The reply to the records below should contain exactly the lines from the line with "Viewport: 1277px width, 701px height." through the line with "Given: Click the blue", and nothing besides.

── Entries provided ──

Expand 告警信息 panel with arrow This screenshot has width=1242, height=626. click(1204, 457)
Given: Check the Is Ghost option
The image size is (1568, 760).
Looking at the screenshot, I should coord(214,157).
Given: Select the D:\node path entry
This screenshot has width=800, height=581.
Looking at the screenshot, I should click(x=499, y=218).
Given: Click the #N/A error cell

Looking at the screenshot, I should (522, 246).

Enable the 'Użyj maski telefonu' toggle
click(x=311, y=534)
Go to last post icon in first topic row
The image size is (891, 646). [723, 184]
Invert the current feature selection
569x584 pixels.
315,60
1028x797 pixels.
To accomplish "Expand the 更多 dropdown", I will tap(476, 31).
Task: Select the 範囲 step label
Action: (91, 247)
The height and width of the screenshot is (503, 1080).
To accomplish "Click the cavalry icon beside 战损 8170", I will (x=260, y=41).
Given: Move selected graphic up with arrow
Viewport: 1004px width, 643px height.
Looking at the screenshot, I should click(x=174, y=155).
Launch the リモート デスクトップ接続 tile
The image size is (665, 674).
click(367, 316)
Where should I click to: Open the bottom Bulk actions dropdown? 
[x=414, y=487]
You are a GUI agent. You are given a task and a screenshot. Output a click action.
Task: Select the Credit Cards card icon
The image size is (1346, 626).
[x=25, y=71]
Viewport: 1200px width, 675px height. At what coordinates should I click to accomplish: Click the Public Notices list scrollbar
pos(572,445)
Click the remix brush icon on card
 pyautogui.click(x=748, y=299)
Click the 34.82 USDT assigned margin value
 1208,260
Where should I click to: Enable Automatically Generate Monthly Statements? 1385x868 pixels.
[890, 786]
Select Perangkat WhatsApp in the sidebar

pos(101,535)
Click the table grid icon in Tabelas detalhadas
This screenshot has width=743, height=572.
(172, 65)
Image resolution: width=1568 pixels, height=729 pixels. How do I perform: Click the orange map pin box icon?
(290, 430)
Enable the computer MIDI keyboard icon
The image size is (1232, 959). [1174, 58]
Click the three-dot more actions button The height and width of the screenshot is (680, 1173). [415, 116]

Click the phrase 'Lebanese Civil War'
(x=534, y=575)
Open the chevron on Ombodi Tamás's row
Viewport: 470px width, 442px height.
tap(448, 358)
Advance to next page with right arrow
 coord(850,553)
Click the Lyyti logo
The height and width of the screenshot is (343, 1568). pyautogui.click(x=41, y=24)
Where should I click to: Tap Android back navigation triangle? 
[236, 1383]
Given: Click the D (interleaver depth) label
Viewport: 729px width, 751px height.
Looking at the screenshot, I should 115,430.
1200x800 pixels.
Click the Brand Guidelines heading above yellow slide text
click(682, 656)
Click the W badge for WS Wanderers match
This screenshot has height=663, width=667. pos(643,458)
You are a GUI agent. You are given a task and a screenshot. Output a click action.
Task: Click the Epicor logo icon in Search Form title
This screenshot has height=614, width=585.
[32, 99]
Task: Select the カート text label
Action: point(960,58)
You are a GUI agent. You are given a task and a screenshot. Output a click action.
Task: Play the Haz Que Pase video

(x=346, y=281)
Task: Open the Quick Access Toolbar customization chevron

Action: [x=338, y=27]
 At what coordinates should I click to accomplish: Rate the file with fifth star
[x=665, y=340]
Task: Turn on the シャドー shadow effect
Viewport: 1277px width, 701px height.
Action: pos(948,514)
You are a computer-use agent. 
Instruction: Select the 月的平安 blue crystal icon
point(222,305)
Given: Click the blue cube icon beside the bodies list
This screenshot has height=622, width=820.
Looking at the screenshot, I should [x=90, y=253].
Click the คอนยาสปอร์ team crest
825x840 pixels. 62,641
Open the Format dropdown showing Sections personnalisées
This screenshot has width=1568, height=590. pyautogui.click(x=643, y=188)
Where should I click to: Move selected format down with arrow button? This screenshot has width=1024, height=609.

───

**Final answer**
Viewport: 1277px width, 701px height.
Action: pos(948,514)
You are a computer-use agent. 
Instruction: Select the 月的平安 blue crystal icon
point(222,305)
Given: Click the blue cube icon beside the bodies list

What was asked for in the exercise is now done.